Probing the space-time geometry around black hole candidates with the resonance models for high-frequency QPOs and comparison with the continuum-fitting method

TL;DR

This paper investigates the space-time geometry around black hole candidates using resonance models for high-frequency QPOs, comparing results with the continuum-fitting method, and explores non-Kerr geometries to resolve observational inconsistencies.

Contribution

It extends resonance models to non-Kerr space-times and compares their implications with continuum-fitting measurements, highlighting potential resolutions of observational conflicts.

Findings

Resonance models become more complex in non-Kerr geometries.

Kerr-based methods show inconsistencies in measurements.

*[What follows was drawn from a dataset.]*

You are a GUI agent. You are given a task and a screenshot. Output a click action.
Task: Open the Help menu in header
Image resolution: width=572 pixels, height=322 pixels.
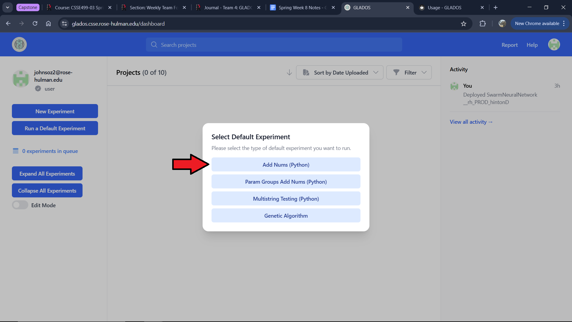pyautogui.click(x=532, y=45)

Non-Kerr models with specific resonance ratios may reconcile observations.

Abstract

Astrophysical black hole candidates are thought to be the Kerr black hole predicted by General Relativity. In order to confirm the Kerr-nature of these objects, we need to probe the geometry of the space-time around them and see if the observations are consistent with the predictions of the Kerr metric. That can be achieved, for instance, by studying the properties of the electromagnetic radiation emitted by the gas in the accretion disk. The high-frequency quasi-periodic oscillations observed in the X-ray flux of some stellar-mass black hole candidates might do the job. As the frequencies of these oscillations depend only very weakly on the observed X-ray flux, it is thought they are mainly determined by the metric of the space-time. In this paper, I consider the resonance models proposed by Abramowicz and Kluzniak and I extend previous results to the case of non-Kerr space-times. The emerging picture is more complicated than the one around a Kerr black hole and there is a larger number of possible combinations between different modes. I then compare the bounds inferred from the twin peak high-frequency quasi-periodic oscillations observed in three micro-quasars (GRO J1655-40, XTE J1550-564, and GRS 1915+105) with the measurements from the continuum-fitting method of the same objects. For Kerr black holes, the two approaches do not provide consistent results. In a non-Kerr geometry, this conflict may be solved if the observed quasi-periodic oscillations are produced by the resonance $\nu_\theta : \nu_r = 3:1$, where $\nu_\theta$ and $\nu_r$ are the two epicyclic frequencies. It is at least worth mentioning that the deformation from the Kerr solution required by observations would be consistent with the one suggested in another recent work discussing the possibility that steady jets are powered by the spin of these compact objects.